Quality outdoor roller shades with proper fabrics should last 10-15 years in Central Texas conditions. Cheaper materials start failing in 2-3 years—fading, tearing, or losing their UV protection.
The difference comes down to what the fabric’s made from. Fiberglass-based materials like Mermet fabrics handle temperature extremes and UV exposure better than standard polyester. They’re woven tighter, coated for weather resistance, and engineered specifically for exterior use. That’s what we install because we’ve seen what happens to the cheaper stuff after one Texas summer.
Hardware longevity depends on corrosion resistance. Powder-coated aluminum holds up. Painted steel doesn’t. And motors need to be rated for outdoor use with sealed housings that keep moisture and dust out. Somfy motors are the standard for a reason—they’re built to run for years in exterior applications without failing. We warranty our installations because we know the materials will hold up if they’re installed correctly.
Exterior roller shades mount closer to your windows or openings and retract vertically into a compact housing. Retractable awnings project outward and roll up horizontally, taking up more space and catching more wind.
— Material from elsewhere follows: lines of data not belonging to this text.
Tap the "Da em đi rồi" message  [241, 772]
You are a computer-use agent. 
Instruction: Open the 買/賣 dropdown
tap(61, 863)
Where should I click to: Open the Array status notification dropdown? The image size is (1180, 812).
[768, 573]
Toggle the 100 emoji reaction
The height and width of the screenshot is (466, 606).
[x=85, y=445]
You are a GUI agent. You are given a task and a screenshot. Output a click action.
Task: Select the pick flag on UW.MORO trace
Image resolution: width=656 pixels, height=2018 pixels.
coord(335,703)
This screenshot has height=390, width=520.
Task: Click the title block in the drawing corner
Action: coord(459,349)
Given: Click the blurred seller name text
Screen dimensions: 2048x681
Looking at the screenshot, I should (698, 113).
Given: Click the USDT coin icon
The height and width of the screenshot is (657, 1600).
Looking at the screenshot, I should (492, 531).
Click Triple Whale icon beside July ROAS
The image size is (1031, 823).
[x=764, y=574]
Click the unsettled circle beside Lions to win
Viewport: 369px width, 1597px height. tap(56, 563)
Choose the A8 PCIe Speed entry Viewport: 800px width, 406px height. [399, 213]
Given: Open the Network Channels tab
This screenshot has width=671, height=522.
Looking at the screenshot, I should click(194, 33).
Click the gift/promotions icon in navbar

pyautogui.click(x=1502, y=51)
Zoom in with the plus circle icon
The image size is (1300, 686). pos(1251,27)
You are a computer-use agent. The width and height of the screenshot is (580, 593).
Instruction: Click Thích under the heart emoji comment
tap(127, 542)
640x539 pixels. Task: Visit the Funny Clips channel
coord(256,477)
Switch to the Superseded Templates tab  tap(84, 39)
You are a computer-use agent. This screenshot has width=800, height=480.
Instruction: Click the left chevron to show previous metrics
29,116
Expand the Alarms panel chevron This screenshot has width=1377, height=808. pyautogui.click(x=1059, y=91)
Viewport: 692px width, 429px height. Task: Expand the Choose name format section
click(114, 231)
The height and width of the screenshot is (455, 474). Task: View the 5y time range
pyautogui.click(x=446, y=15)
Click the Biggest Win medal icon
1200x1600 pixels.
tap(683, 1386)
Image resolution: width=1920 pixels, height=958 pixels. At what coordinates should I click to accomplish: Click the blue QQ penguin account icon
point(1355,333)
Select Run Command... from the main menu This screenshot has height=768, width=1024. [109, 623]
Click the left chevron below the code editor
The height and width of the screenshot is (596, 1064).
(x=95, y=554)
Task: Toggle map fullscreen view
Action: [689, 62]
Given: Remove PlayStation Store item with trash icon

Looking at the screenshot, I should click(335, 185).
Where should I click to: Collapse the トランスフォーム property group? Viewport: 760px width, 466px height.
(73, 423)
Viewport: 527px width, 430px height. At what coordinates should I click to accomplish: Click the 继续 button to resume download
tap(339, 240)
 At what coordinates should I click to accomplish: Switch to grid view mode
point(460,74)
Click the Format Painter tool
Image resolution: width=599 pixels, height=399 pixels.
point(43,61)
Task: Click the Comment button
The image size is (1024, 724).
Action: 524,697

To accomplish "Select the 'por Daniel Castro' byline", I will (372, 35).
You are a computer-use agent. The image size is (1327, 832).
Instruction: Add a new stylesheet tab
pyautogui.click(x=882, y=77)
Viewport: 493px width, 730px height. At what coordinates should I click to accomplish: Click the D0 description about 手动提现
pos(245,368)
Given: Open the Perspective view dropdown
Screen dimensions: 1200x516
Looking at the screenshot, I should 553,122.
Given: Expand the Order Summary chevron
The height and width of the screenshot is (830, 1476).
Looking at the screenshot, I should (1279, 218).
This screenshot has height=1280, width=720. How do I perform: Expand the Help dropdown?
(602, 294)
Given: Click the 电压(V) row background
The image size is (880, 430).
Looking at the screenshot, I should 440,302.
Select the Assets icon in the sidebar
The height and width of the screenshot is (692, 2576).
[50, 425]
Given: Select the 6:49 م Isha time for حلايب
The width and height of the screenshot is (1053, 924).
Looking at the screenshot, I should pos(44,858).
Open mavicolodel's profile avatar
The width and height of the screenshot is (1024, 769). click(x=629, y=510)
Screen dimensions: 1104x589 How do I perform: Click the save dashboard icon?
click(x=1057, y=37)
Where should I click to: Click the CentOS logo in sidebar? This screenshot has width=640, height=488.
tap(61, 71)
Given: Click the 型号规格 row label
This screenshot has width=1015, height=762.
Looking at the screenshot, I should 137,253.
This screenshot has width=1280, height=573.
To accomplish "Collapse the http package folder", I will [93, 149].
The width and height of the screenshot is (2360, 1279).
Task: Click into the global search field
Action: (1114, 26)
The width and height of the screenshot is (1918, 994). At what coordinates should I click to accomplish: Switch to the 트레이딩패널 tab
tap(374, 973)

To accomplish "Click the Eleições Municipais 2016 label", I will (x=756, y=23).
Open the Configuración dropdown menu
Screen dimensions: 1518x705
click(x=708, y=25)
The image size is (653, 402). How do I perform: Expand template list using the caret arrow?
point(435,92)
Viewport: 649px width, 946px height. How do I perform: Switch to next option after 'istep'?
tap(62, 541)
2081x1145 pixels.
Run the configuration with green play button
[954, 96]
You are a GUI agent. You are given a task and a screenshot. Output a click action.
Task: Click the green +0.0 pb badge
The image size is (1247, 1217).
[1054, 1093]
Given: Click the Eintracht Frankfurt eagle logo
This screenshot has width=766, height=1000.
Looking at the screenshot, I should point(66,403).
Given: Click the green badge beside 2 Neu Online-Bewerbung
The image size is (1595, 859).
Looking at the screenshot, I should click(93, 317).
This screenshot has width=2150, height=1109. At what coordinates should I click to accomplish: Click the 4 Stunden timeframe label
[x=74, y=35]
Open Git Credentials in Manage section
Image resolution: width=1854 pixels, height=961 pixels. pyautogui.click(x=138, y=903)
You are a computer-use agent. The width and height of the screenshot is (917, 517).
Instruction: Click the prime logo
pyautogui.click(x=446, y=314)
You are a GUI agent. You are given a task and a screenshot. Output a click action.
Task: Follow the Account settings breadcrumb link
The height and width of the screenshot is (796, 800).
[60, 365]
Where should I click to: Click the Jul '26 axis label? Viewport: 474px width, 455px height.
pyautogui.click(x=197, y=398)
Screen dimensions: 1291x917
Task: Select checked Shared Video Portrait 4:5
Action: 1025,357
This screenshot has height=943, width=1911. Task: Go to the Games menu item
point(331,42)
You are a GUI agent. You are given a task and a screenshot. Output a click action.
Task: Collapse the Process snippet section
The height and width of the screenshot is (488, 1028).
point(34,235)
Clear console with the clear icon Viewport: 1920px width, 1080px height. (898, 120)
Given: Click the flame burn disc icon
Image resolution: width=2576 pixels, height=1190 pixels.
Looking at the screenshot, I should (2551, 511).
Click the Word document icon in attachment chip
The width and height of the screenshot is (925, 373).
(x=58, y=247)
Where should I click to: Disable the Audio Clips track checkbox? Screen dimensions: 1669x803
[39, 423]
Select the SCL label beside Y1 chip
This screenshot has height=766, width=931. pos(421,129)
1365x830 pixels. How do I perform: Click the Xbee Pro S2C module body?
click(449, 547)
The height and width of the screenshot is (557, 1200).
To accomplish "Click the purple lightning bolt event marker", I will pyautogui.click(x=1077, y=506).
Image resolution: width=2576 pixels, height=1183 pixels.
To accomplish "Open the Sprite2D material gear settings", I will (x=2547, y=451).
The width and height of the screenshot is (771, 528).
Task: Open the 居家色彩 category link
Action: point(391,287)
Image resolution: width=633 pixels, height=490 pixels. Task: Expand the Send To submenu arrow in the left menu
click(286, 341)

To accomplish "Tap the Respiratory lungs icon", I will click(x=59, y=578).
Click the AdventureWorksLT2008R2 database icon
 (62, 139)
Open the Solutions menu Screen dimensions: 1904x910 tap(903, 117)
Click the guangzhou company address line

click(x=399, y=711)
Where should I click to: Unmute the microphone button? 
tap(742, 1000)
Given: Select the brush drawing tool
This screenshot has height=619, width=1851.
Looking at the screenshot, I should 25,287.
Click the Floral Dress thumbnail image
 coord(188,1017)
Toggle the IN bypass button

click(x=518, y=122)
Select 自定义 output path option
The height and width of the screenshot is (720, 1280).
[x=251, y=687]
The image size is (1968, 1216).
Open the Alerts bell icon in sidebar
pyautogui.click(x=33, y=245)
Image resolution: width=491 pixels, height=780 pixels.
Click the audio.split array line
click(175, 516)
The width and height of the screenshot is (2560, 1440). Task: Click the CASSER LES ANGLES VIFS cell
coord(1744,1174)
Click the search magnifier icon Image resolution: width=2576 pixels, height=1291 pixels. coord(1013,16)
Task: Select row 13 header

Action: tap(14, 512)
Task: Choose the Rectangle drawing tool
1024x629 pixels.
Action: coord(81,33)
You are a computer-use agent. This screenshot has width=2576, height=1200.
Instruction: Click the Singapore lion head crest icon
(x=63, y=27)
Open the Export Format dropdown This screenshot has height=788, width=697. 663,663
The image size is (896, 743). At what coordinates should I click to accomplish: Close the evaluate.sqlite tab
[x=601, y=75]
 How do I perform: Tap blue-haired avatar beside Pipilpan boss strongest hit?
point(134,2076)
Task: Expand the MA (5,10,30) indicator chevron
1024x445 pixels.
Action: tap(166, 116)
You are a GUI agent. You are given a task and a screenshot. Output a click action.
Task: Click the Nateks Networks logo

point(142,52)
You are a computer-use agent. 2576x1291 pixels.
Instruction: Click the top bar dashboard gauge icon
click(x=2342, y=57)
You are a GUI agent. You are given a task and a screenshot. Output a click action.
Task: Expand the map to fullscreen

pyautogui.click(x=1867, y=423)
For most Double Horn homes, roller shades make more sense. They give you precise control over coverage, integrate with smart home systems more easily, and handle wind better because they’re not cantilevered out from the mounting point. When you retract them, they disappear into a small housing that doesn’t dominate your exterior aesthetics.
Awnings work better if you need to cover a large area without side supports, like a freestanding patio with no walls. But if you’re shading windows, doors, or a covered patio with existing structure, outdoor roller shades give you more flexibility and better performance. You can adjust them throughout the day as the sun moves, which you can’t do as easily with a fixed awning position.
Not if you choose the right fabric openness. Most clients want to block heat and UV rays without losing the views they bought the property for—that’s exactly what solar shade fabrics are designed to do.
A 5-10% openness fabric gives you clear outward visibility while blocking 90-95% of the sun’s heat and UV rays. You’re looking through thousands of tiny holes in the weave that your eye doesn’t focus on when you’re looking at a distant view. The darker the fabric color, the better your outward visibility becomes because it reduces glare and contrast.
We measure and spec based on what you’re looking at and what you’re trying to block. If your patio faces west toward the sunset over the hills, we’ll recommend a fabric that cuts glare without turning your view into a dark screen. If you’re blocking afternoon sun on a south-facing window, we might go with a tighter weave for maximum heat rejection. It’s not one-size-fits-all, and that’s why the consultation matters.